Baseline and follow-up data comparing the placebo arm to the treatment arm for Group I (2.5-3.0 m/s) are shown in Table 1. Heart rate, systolic and diastolic blood pressures were similar from baseline to follow-up. The severity of AS increased from a peak gradient of 31 ± 3 mm Hg to 42 ± 11 mm Hg in the placebo arm, and 32 ± 3 mm Hg to 43 ± 12 mm Hg in the rosuvastatin arm (p < 0.05 for each arm, respectively). However, the mean difference in progression of AS severity from baseline and follow-up between both arms did not differ (p = 0.60) (Table 1).

All 64 patients in group I had conventional and TDI diastolic parameters assessed at baseline and 3.5 year follow-up (Table 1). There was no difference in mean transmitral E-wave, A-wave, nor E/A ratio between both groups. There was a decrease in the lateral E' from 10.2 ± 4.2 cm/s to 8.0 ± 3.2 cm/s in the placebo arm, and 10.5 ± 3.5 cm/s to 8.2 ± 3.1 cm/s in the rosuvastatin arm (p < 0.05 for each arm, respectively), as shown in Figure 1. The lateral E/E' increased from approximately 8 to 11 over time in both placebo and rosuvastatin arms (p < 0.05), respectively. However, there was no difference in progression of diastolic dysfunction from baseline to follow-up at 3.5 years, comparing placebo vs. rosuvastatin (p = 0.43) (Table 1).

Diastolic parameters in Group I. Representative diastolic and TDI parameters at baseline and follow-up in either placebo or rosuvastatin treated groups, demonstrating no change in E/A ratio, but a decrease in the lateral E'.

Full size image

In Group II (3.1-3.5 m/s), the peak AS gradient increased from 41 ± 4 mm Hg to 62 ± 23 mm Hg in the placebo arm, and 42 ± 4 mm Hg to 59 ± 14 mm Hg in the rosuvastatin arm (p < 0.05 for each arm, respectively), as shown in Table 2. Although the severity of AS increased to the moderate range within each arm, there was no difference in the degree of progression of AS amongst both groups (p = 0.35). All 63 patients in group II had conventional and TDI diastolic parameters assessed at baseline and follow-up (Table 2). There was no statistical difference in conventional measures of diastolic function between both arms. Although the lateral E/E' increased from 11 to 15 over time within each arm (p < 0.05), respectively, there was no difference in progression from baseline to follow-up at 3.5 years comparing placebo vs. rosuvastatin in Group II (p = 0.62) (Table 2).

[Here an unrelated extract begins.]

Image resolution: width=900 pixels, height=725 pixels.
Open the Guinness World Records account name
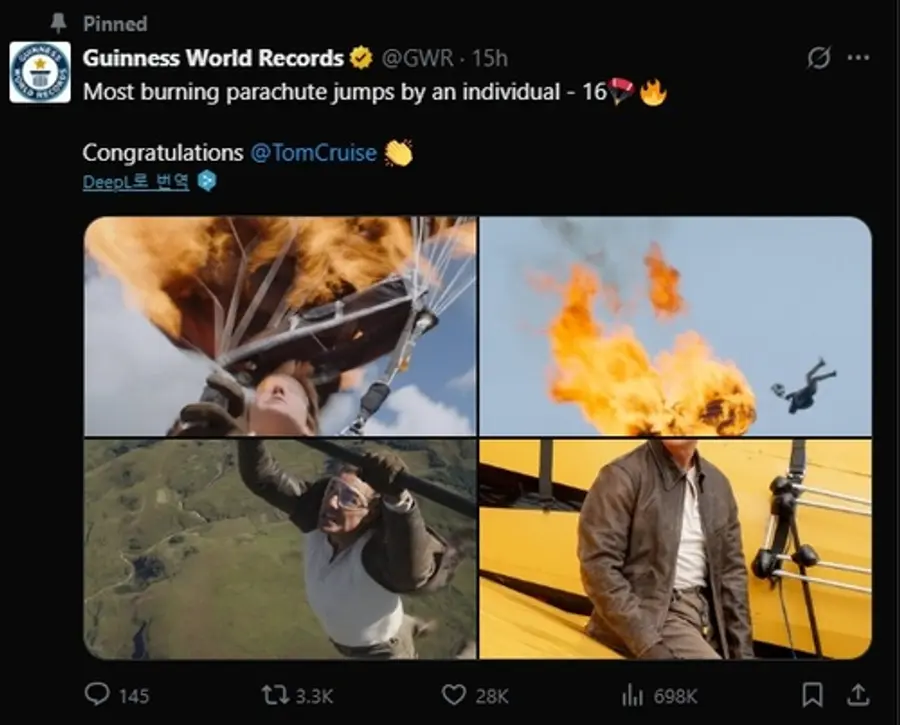point(213,58)
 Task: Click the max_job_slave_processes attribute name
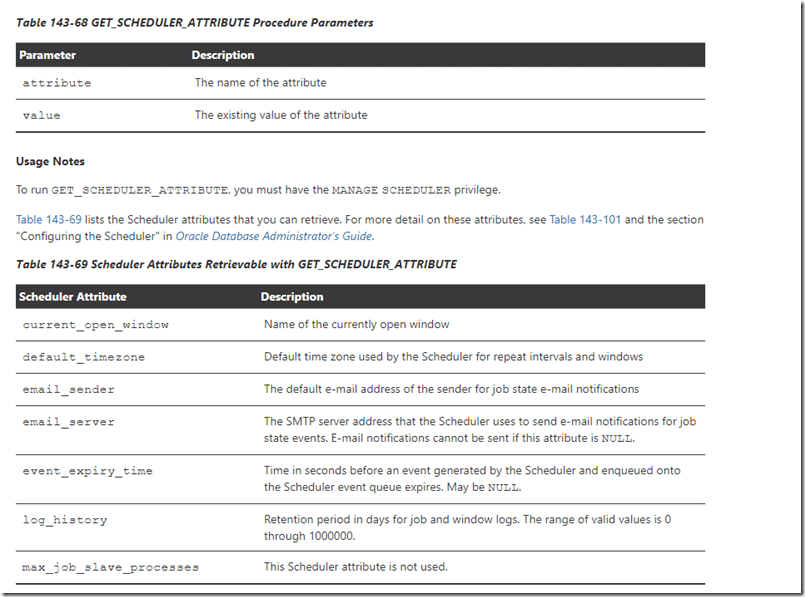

In Group III (3.6-4.0 m/s), the peak AS gradient increased from 56 ± 4 mm Hg to 80 ± 19 mm Hg in the placebo arm, and 56 ± 4 mm Hg to 79 ± 16 mm Hg in the rosuvastatin arm (p < 0.05 for each arm, respectively). There was no difference in progression of AS from moderate to severe amongst both groups (p = 0.85), as shown in Table 3. Of the 41 patients in group III who had conventional and TDI diastolic parameters assessed at baseline and follow-up, the conventional diastolic parameters were similar. Although the lateral E/E' was elevated at baseline in both groups, there was no significant increase identified over the follow-up of 3.5 years (Table 3).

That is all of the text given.